German Health Minister Jens Spahn said the world needed the capacity to detect outbreaks with the potential to become health crises “before the threat becomes a sad reality”.

Global systems were currently “insufficiently prepared” to handle the risks posed by outbreaks, mutations of existing pathogens, extensions of diseases to previously unaffected populations, and diseases jumping species from animals to humans, he added.

“There’s a clear need for a stronger global early warning alert and emergency response system with improved public health intelligence,” he said.

“Better data and better analytics are key for better decisions.”

 Looking for pre-signals

“There are signals that may occur before epidemics happen… data that can give us pre-signals,” said WHO emergencies director Michael Ryan. That information could drive early decision-making, he added.
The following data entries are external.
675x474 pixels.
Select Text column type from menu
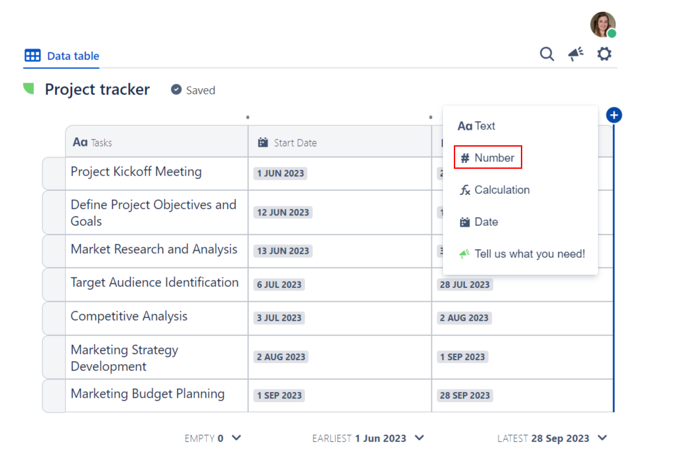pos(476,126)
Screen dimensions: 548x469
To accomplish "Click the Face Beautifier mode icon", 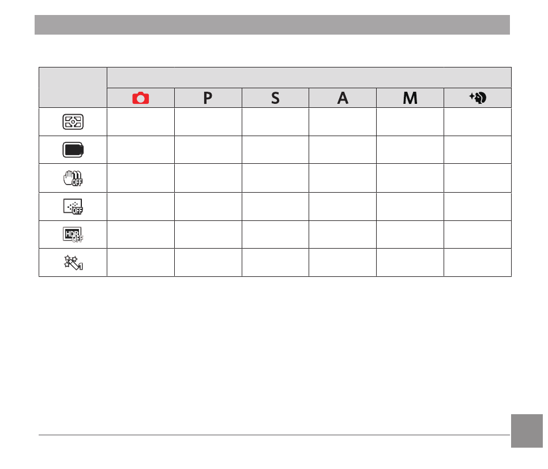I will [478, 97].
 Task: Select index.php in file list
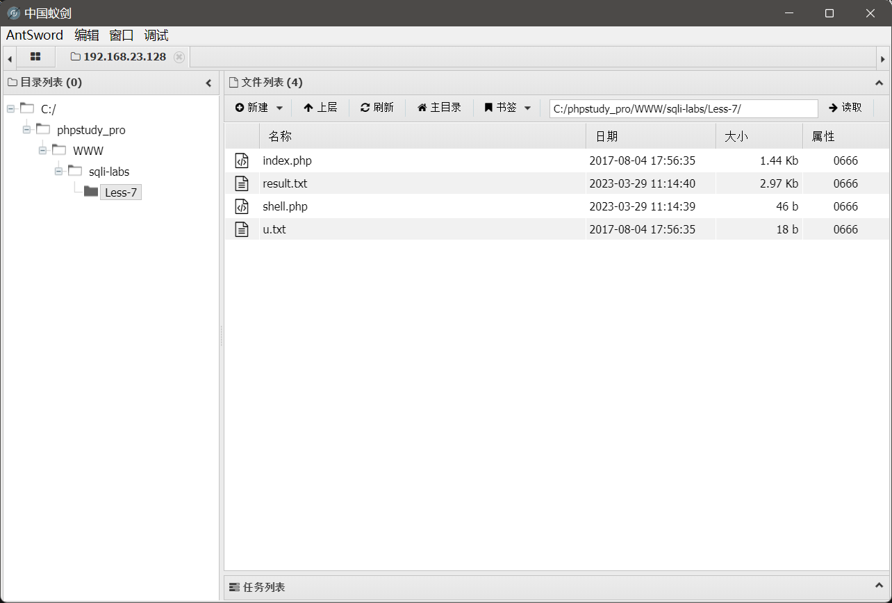coord(287,160)
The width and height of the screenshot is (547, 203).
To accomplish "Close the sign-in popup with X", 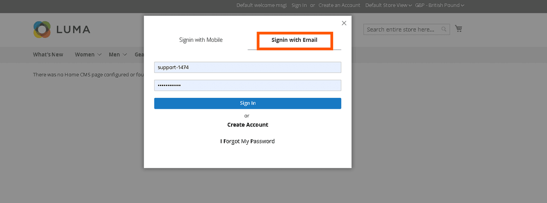I will coord(344,23).
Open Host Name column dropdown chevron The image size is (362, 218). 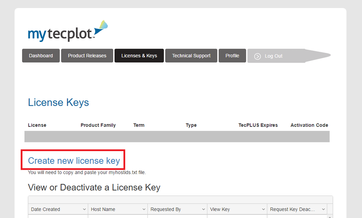click(144, 209)
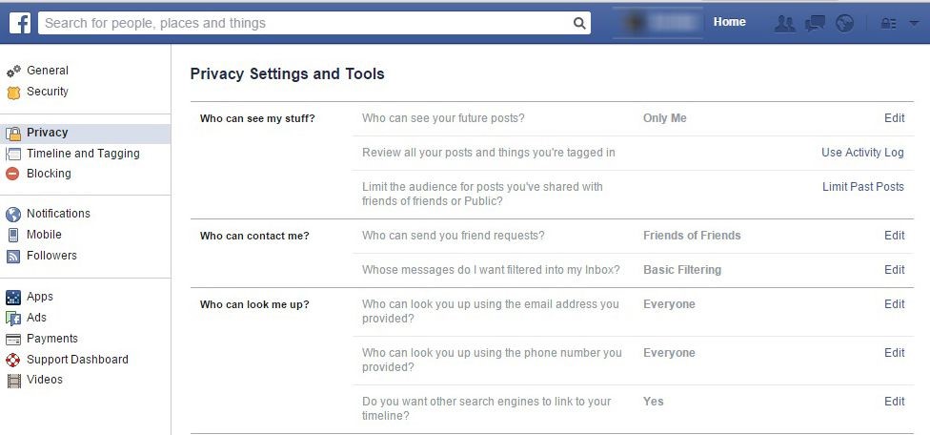Click Home in the top bar
930x435 pixels.
click(730, 22)
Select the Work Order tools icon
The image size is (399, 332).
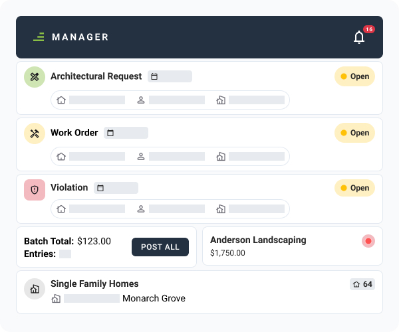(35, 133)
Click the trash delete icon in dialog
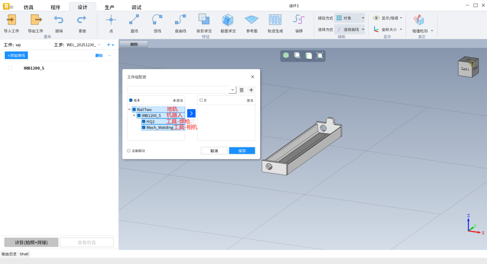Viewport: 487px width, 264px height. click(x=242, y=90)
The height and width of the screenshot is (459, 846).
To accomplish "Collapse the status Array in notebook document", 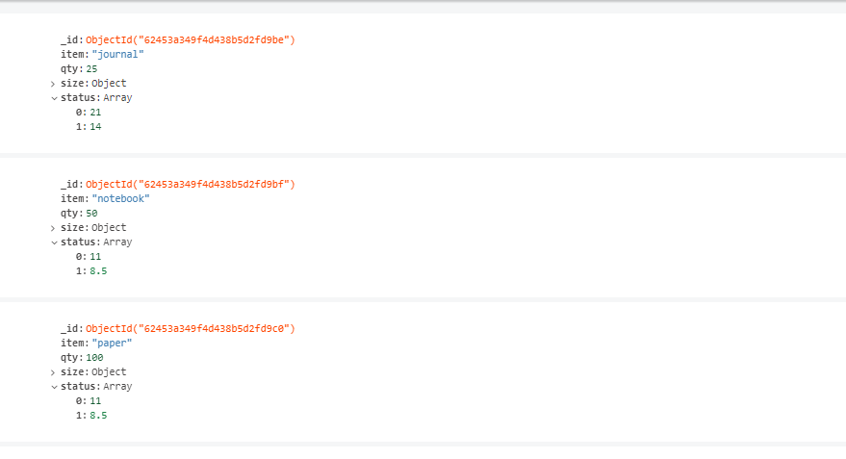I will click(54, 242).
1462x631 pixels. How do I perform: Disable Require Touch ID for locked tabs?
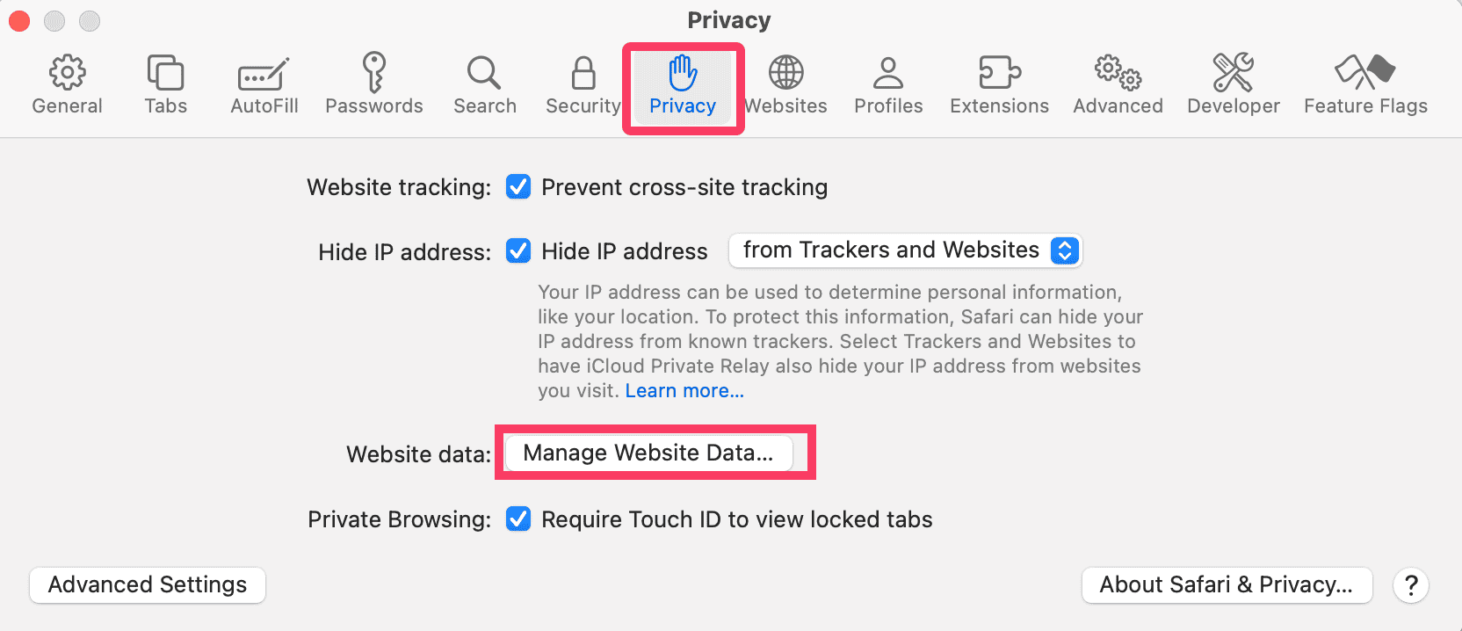(x=518, y=519)
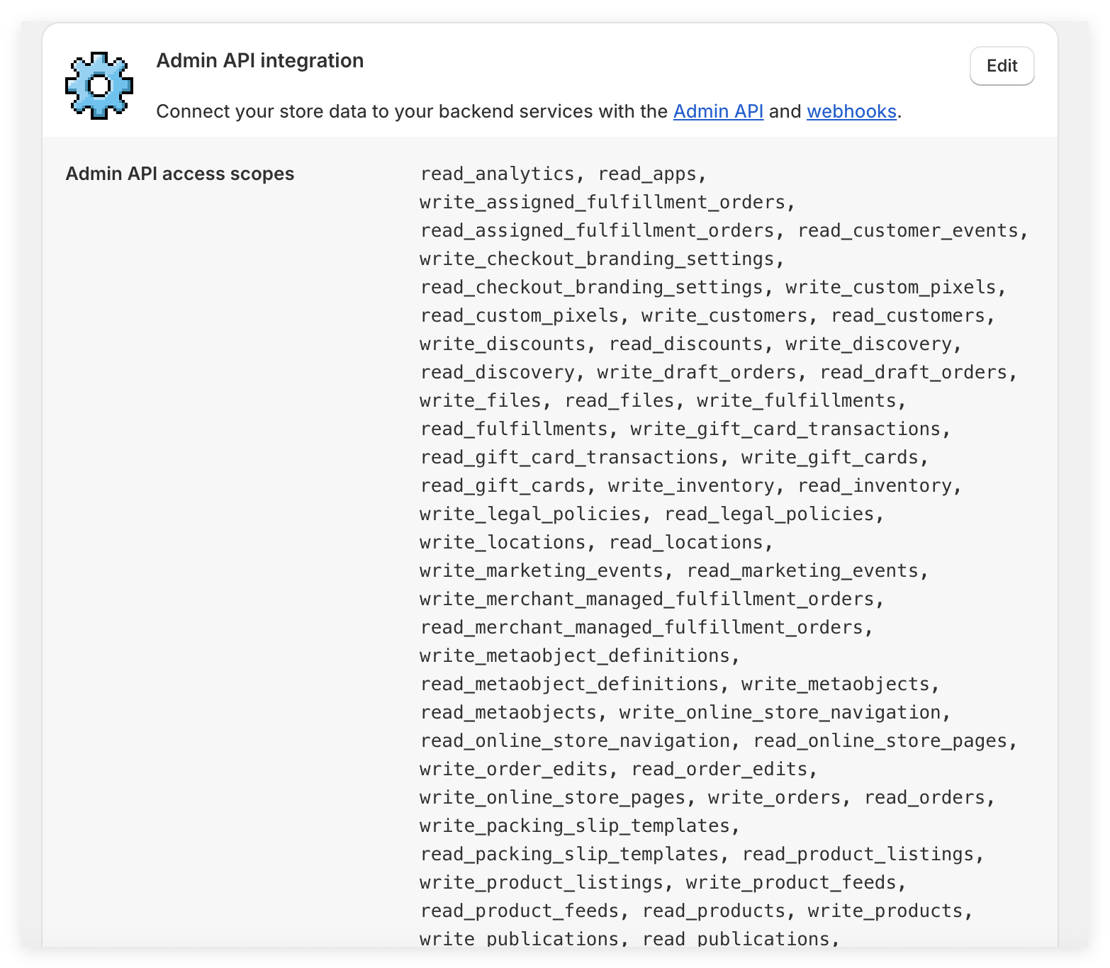
Task: Select the write_legal_policies scope
Action: (530, 514)
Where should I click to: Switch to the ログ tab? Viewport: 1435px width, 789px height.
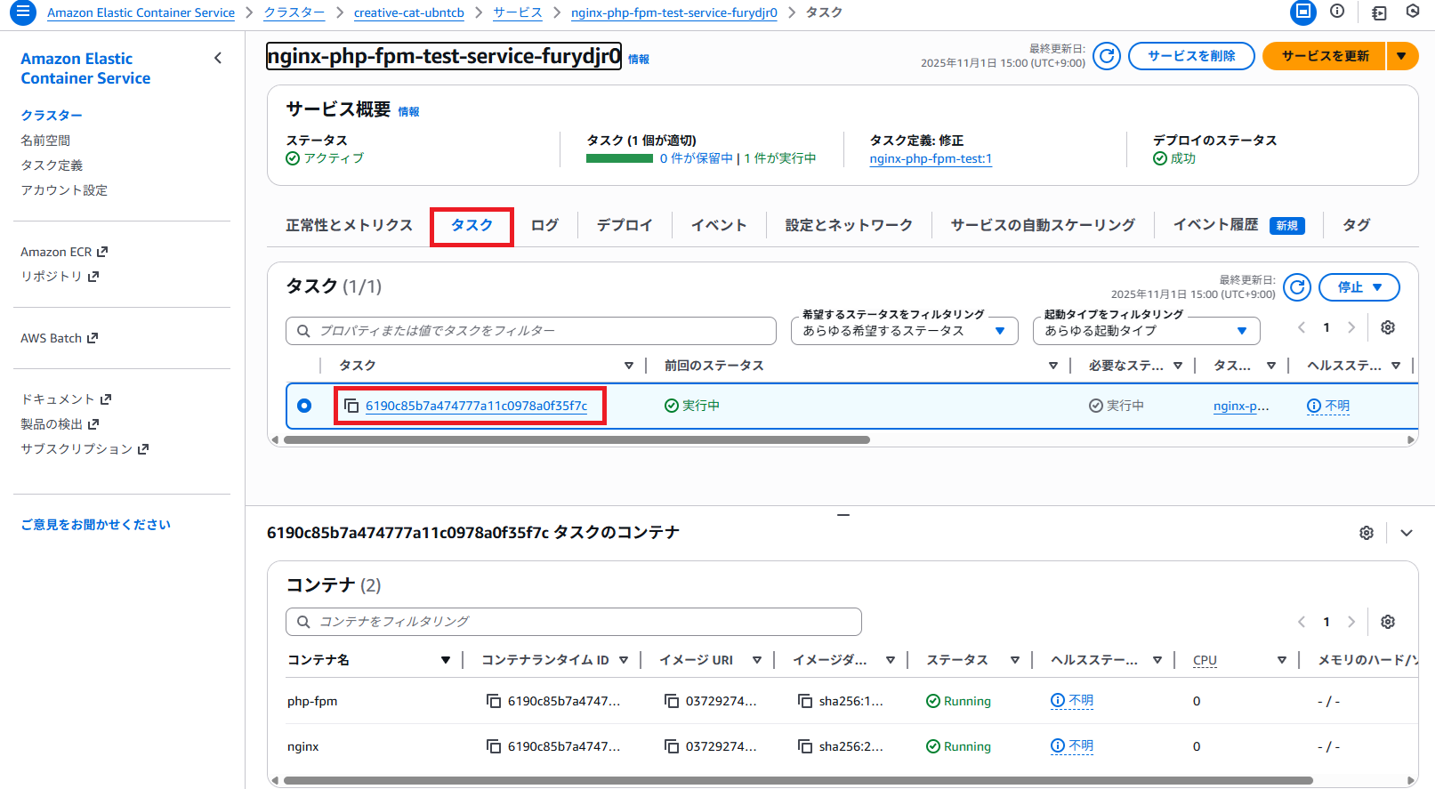pos(544,225)
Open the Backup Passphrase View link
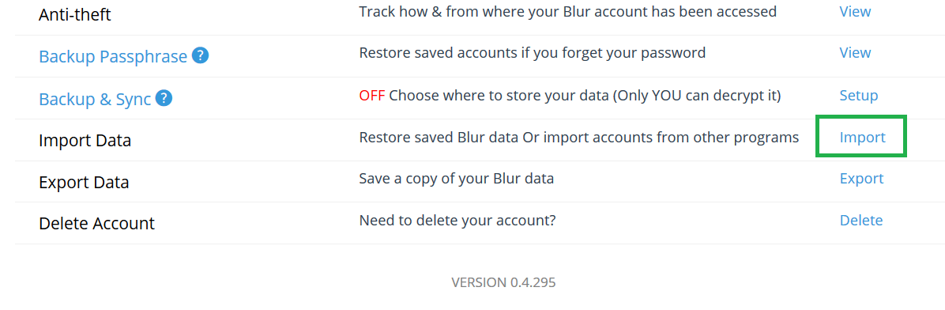The height and width of the screenshot is (310, 945). pos(855,52)
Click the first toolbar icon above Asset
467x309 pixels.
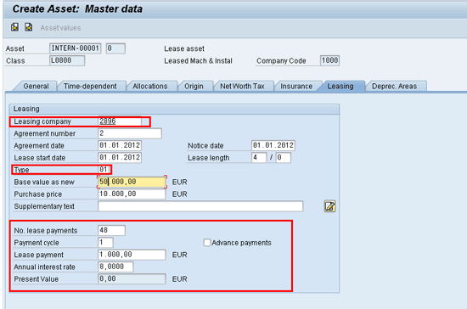pyautogui.click(x=14, y=27)
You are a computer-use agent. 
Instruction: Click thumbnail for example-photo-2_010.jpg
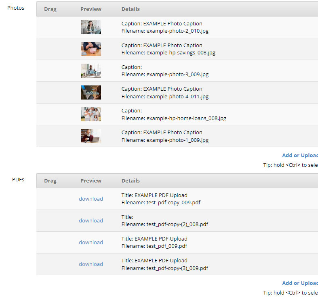91,27
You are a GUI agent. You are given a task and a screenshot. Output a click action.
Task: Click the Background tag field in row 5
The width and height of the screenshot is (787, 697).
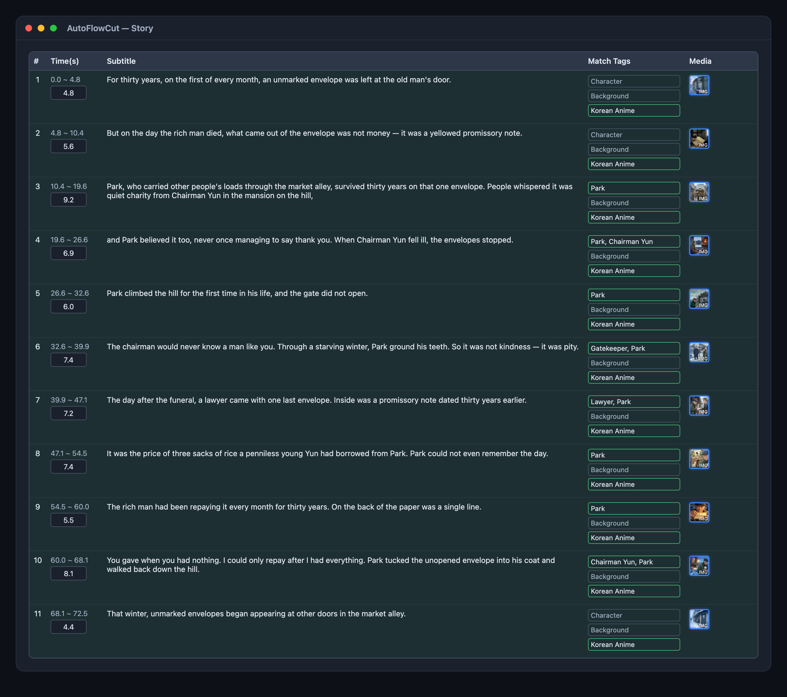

“The Hub will allow us to develop tools for that sort of predictive analytics,” he said.

A joint mission by international and Chinese scientists concluded in March that the SARS-CoV-2 virus which causes Covid-19 disease most likely passed to humans from a bat via an intermediary animal.

The experts’ report suggested the outbreak could have started as far back as September 2019, long before it was first detected in December 2019 in Wuhan.

The WHO only became aware of the new coronavirus on December 31st that year, when its epidemic intelligence service and its China office spotted a media report and a mention by the Wuhan Municipal Health Commission of a mysterious cluster of pneumonia cases.

The Covid-19 pandemic has killed at least 3.2 million people and more than 154 million cases have been registered worldwide since then, according to tallies from official sources compiled by AFP.